Your instructions: Rewrite the lines below, replacing every "screenshot" with "screen capture" and leaving everything else unchanged. Omit the pictures from your answer.
════════════════
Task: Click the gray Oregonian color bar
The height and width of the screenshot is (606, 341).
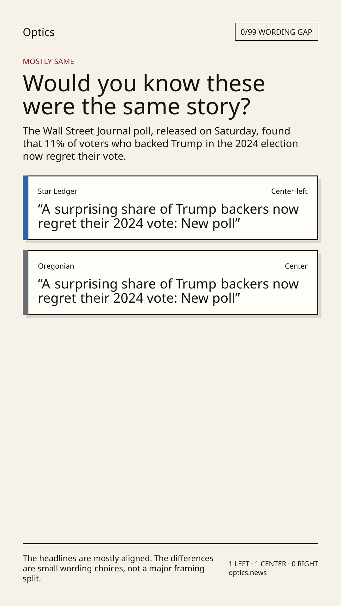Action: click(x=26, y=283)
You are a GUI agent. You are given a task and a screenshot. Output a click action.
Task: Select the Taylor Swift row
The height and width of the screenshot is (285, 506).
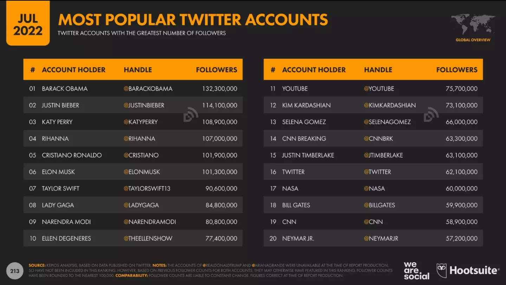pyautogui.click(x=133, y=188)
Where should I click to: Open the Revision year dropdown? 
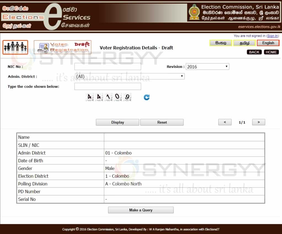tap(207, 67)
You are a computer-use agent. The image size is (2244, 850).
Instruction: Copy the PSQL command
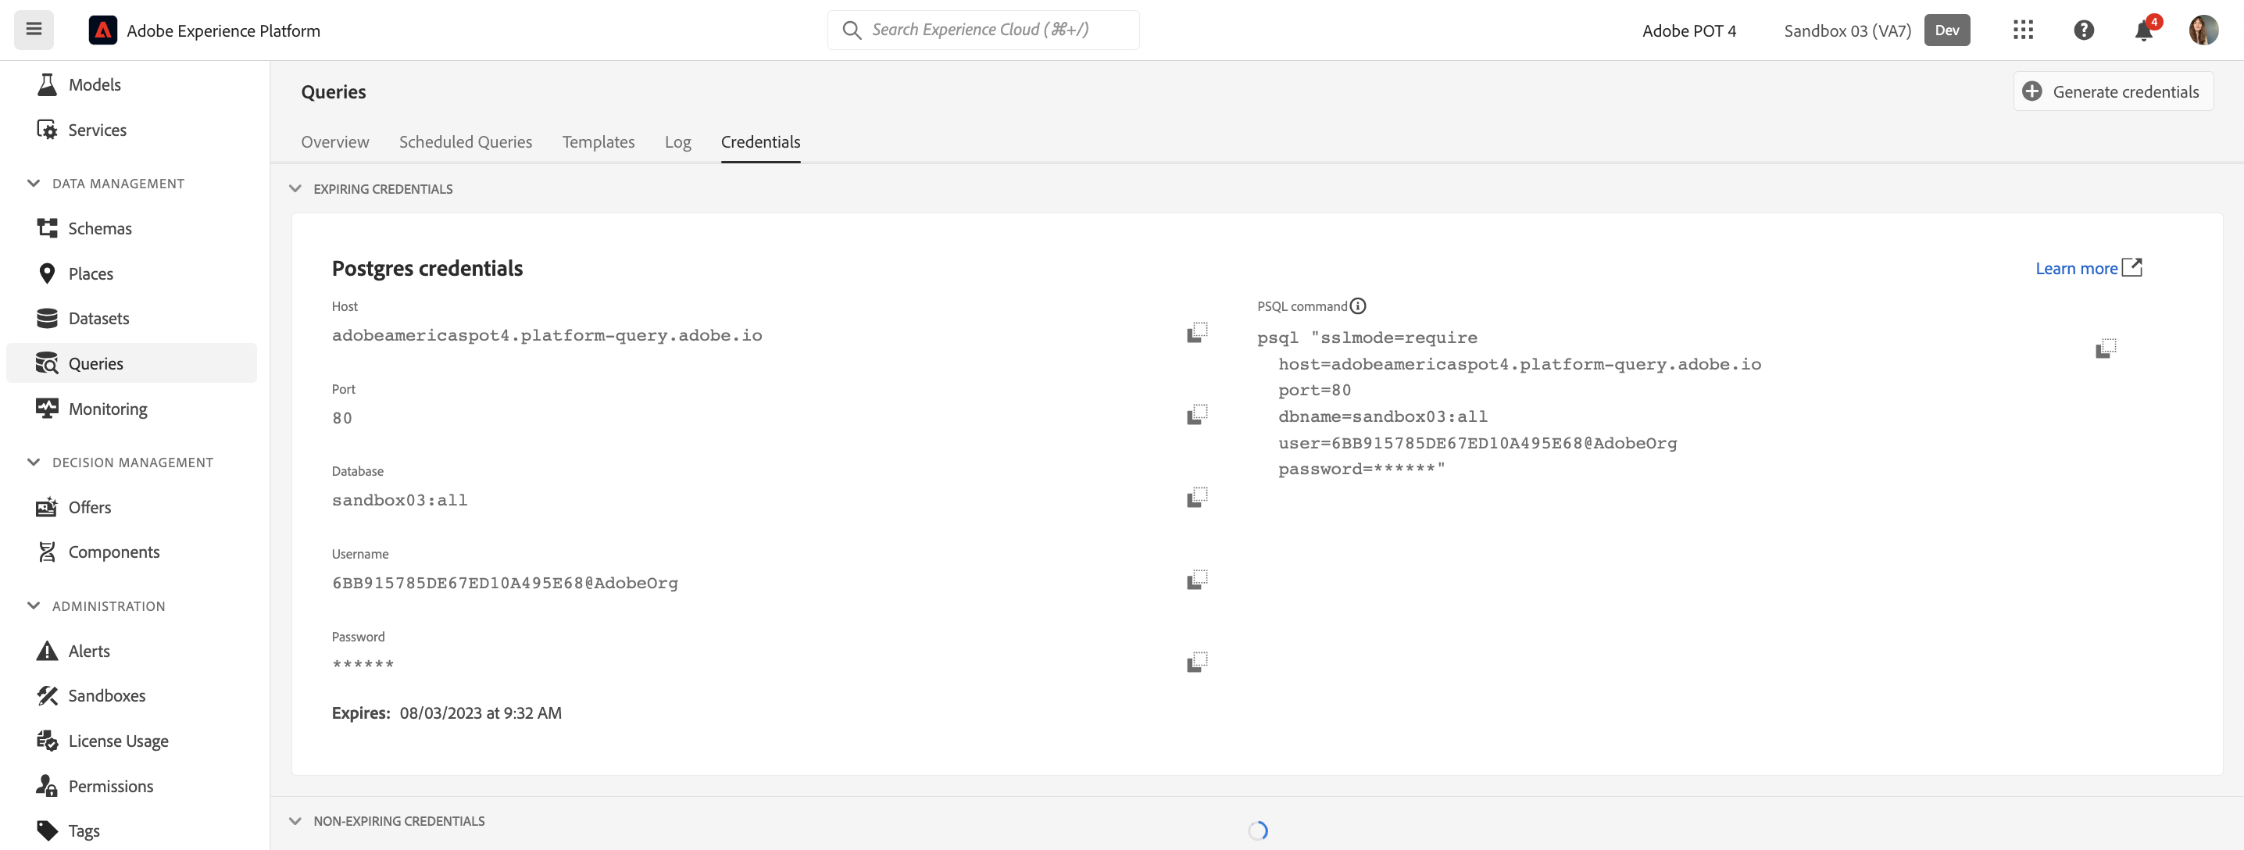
════════════════
Task result:
Task: Click the gray Oregonian color bar
The height and width of the screen capture is (606, 341).
Action: click(x=26, y=283)
You are a GUI agent. You are given a task and a screen capture. Output a click action.
Task: Select the Taylor Swift row
The height and width of the screen capture is (285, 506).
pyautogui.click(x=133, y=188)
Where should I click to: Open the Revision year dropdown? 
tap(207, 67)
You are a computer-use agent. The image size is (2244, 850).
Instruction: Copy the PSQL command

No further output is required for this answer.